How many lines of the material contain the string "Click", with case counting? Give only the number.

Data items:
# # # # #

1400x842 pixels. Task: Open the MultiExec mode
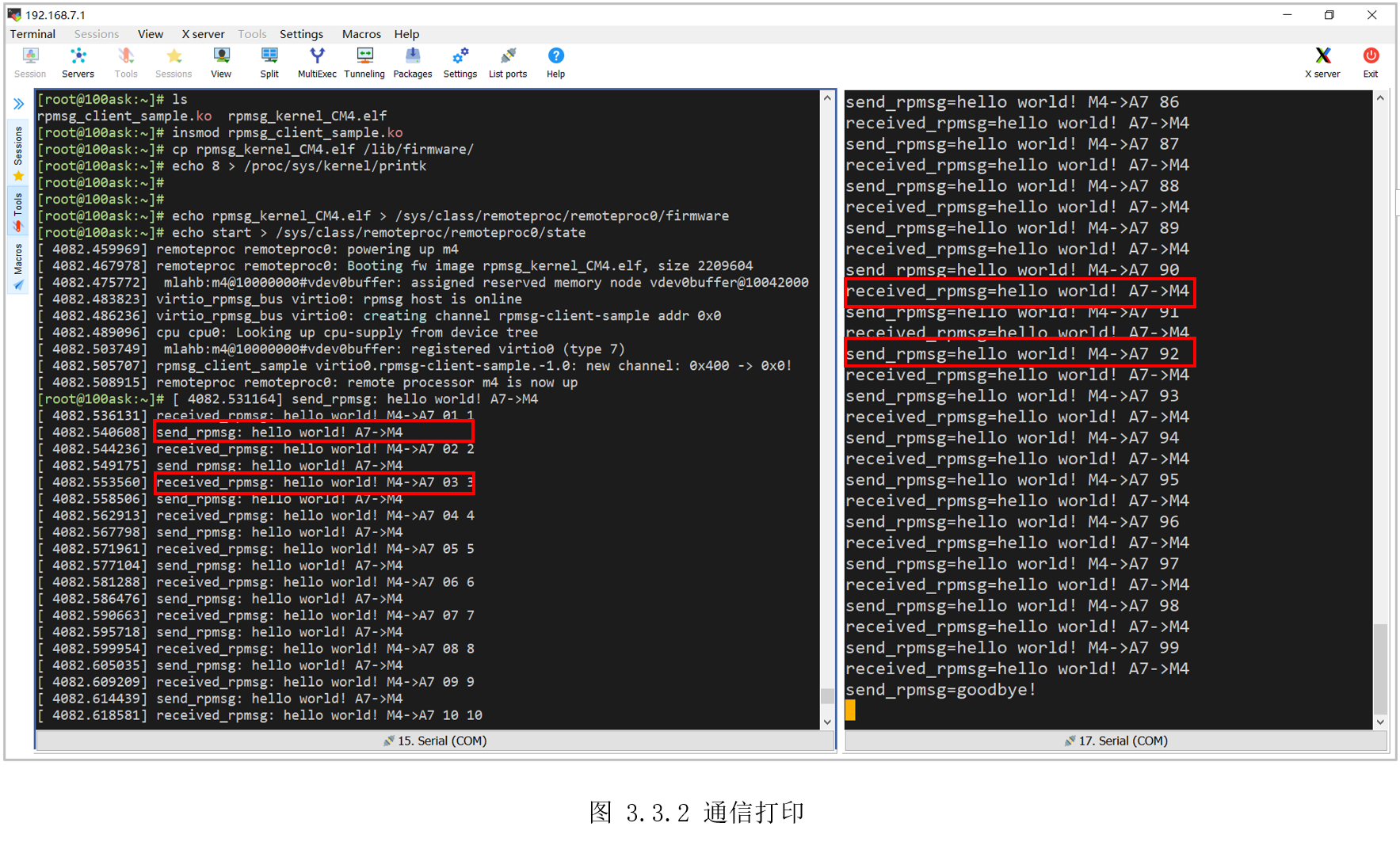316,62
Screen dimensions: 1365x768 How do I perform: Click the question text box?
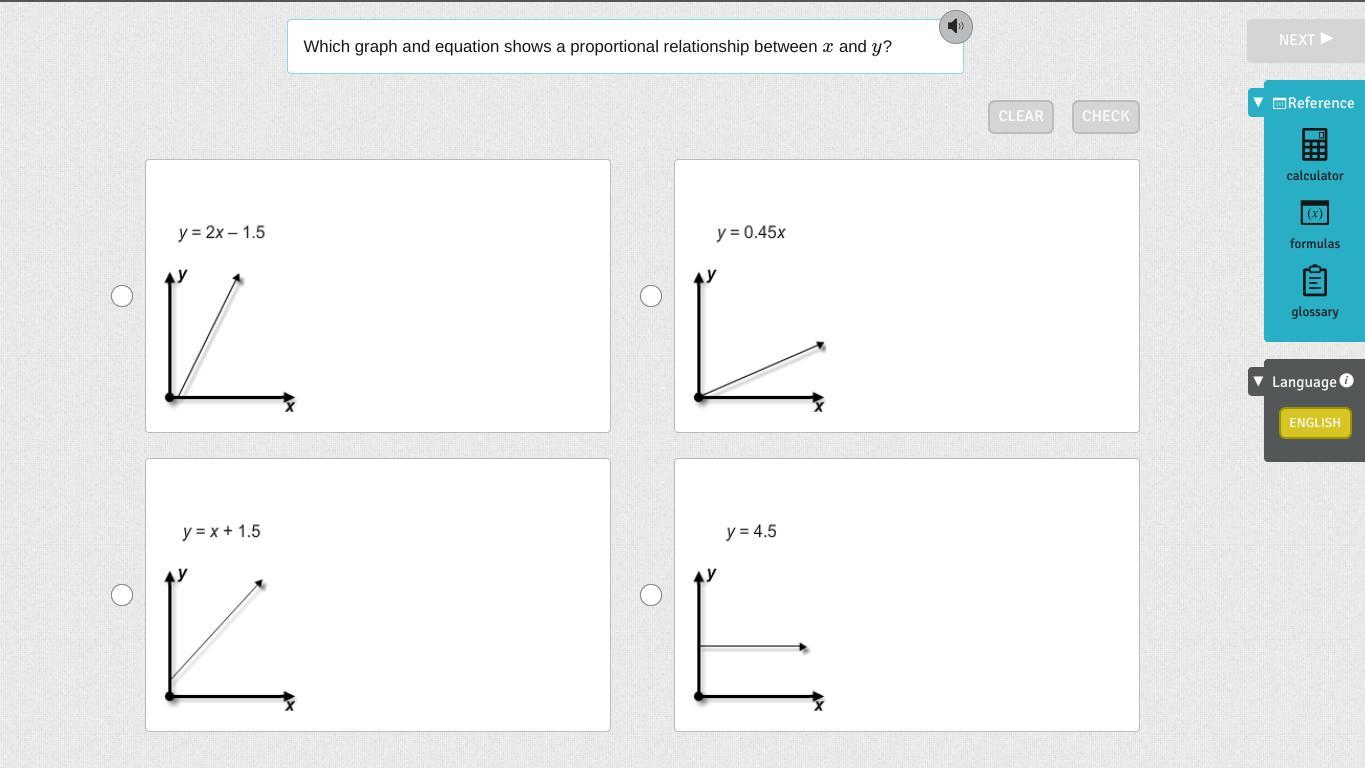point(625,47)
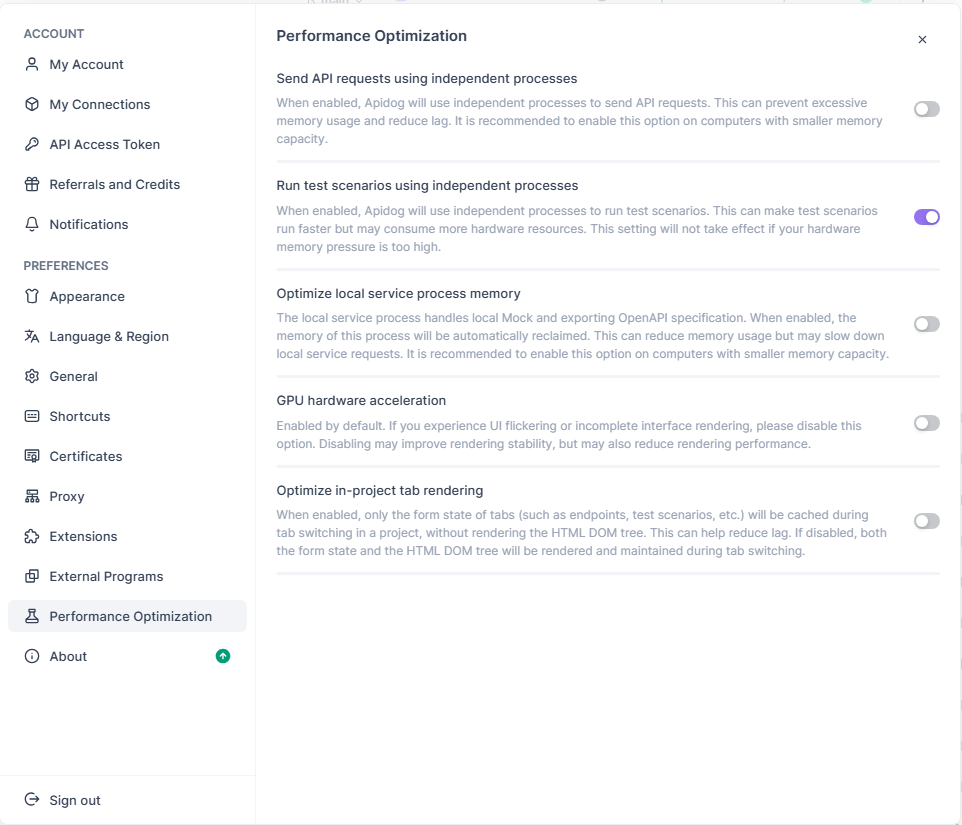Sign out of the account
Viewport: 962px width, 825px height.
pos(74,800)
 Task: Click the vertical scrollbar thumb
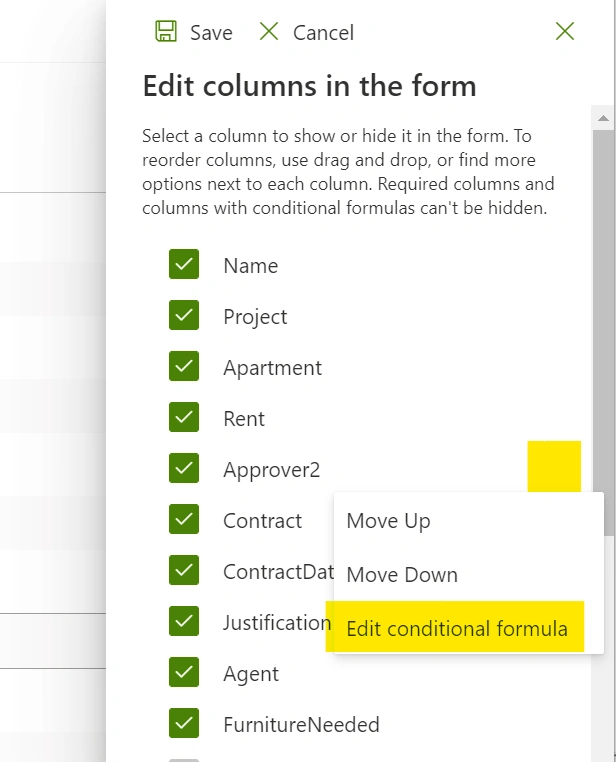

# # # # #

Result :: 2